Latihan Singkat:
Tuliskan kembali secara persis bagian kutipan tentang awal gerakan keselamatan kerja, mulai dari "korban maka ganti" sampai dengan "pencegahan kecelakaan industri.".

-------- Kutipan --------

Undang-undang ini menandai permulaan usaha pencegahan kecelakaan yang lebih

terarah. Di Inggris pada mulanya aturan perundangan yang serupa telah juga

diberlakukan, namun harus dibuktikan bahwa kecelakaan tersebut bukanlah terjadi

karena kesalahan si korban. Jika kesalahan atau kelalain disebabkan oleh si

korban maka ganti rugi tidak akan diberikan. Karena posisi buruh/pekerja dalam

posisi yang lemah, maka pembuktian salah tidaknya pekerja yang bersangkutan

selalu merugikan korban. Akhirnya peraturan tersebut diubah tanpa memandang

6

kecelakaan tersebut diakibatkan oleh si korban atau tidak. Berlakunya peraturan

perundangan tersebut dianggap sebagai permulaan dari gerakan keselamatan

kerja, yang membawa angin segar dalam usaha pencegahan kecelakaan industri.

-------- Informasi Hasil Ekstraksi --------

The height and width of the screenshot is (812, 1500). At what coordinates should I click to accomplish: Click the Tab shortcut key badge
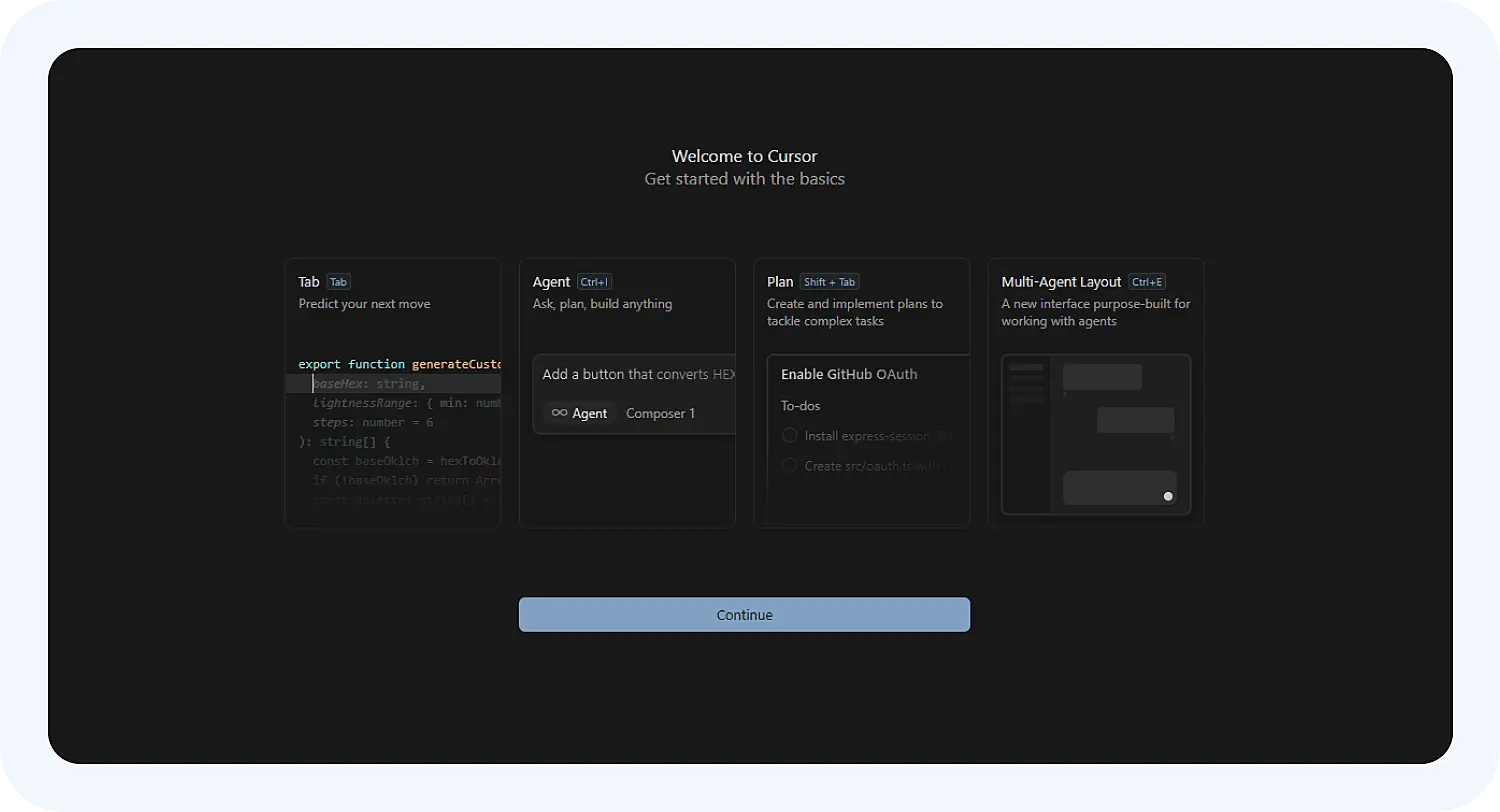pyautogui.click(x=338, y=282)
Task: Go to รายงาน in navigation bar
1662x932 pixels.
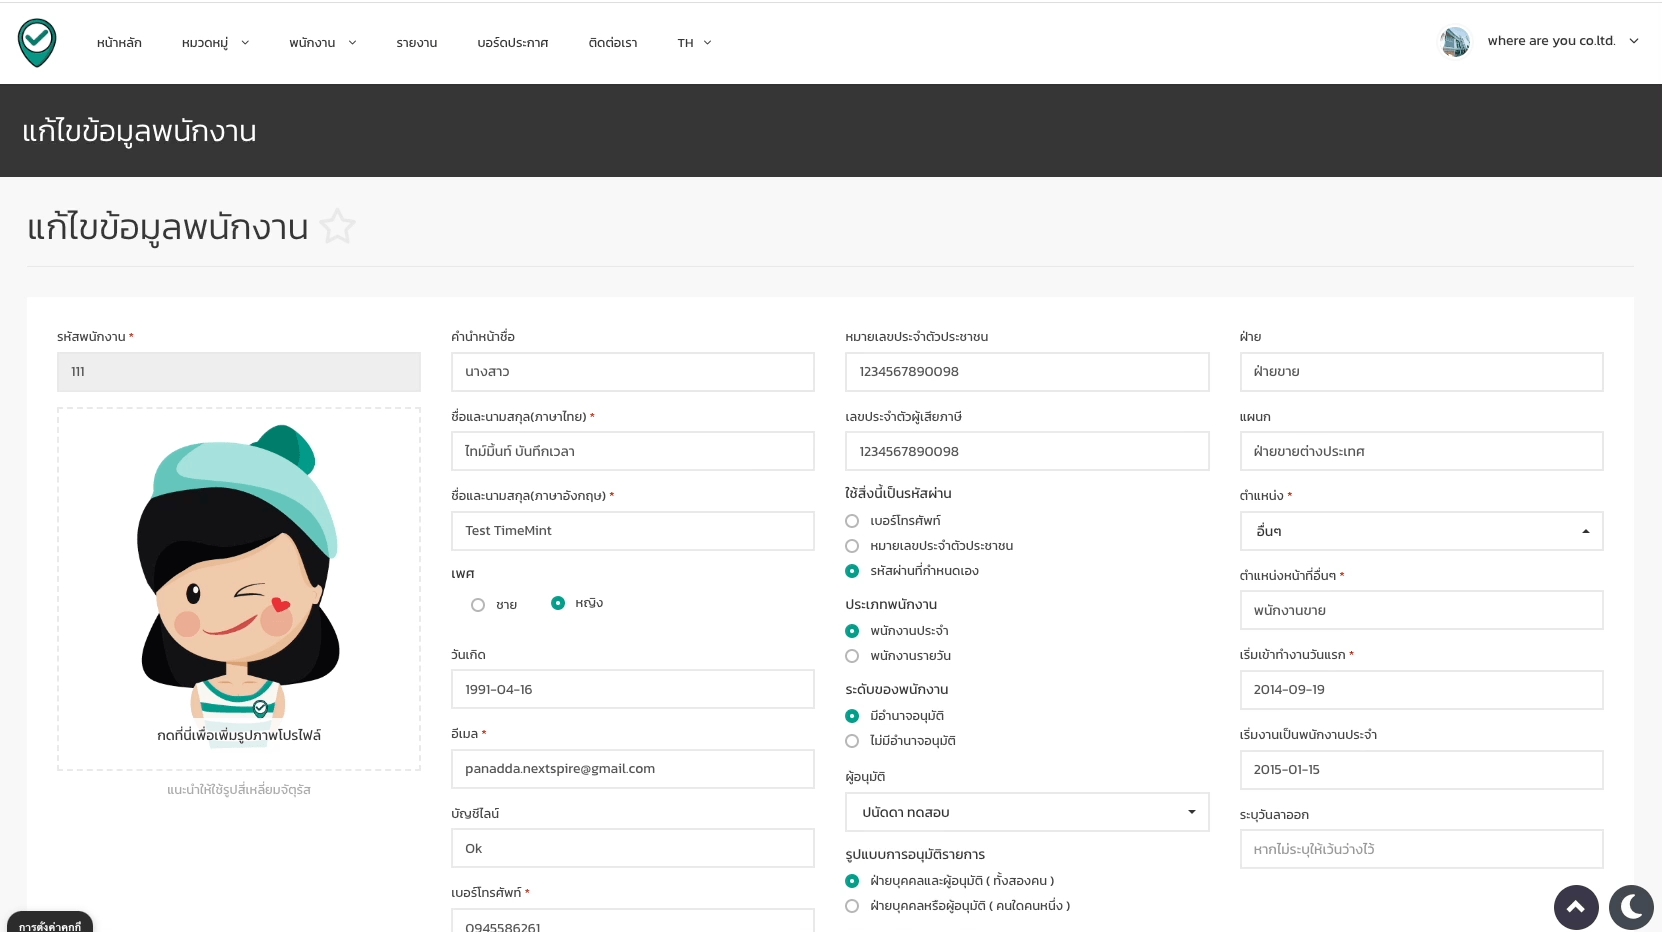Action: 416,43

--------

Jawaban Tertulis:
korban maka ganti rugi tidak akan diberikan. Karena posisi buruh/pekerja dalam

posisi yang lemah, maka pembuktian salah tidaknya pekerja yang bersangkutan

selalu merugikan korban. Akhirnya peraturan tersebut diubah tanpa memandang

6

kecelakaan tersebut diakibatkan oleh si korban atau tidak. Berlakunya peraturan

perundangan tersebut dianggap sebagai permulaan dari gerakan keselamatan

kerja, yang membawa angin segar dalam usaha pencegahan kecelakaan industri.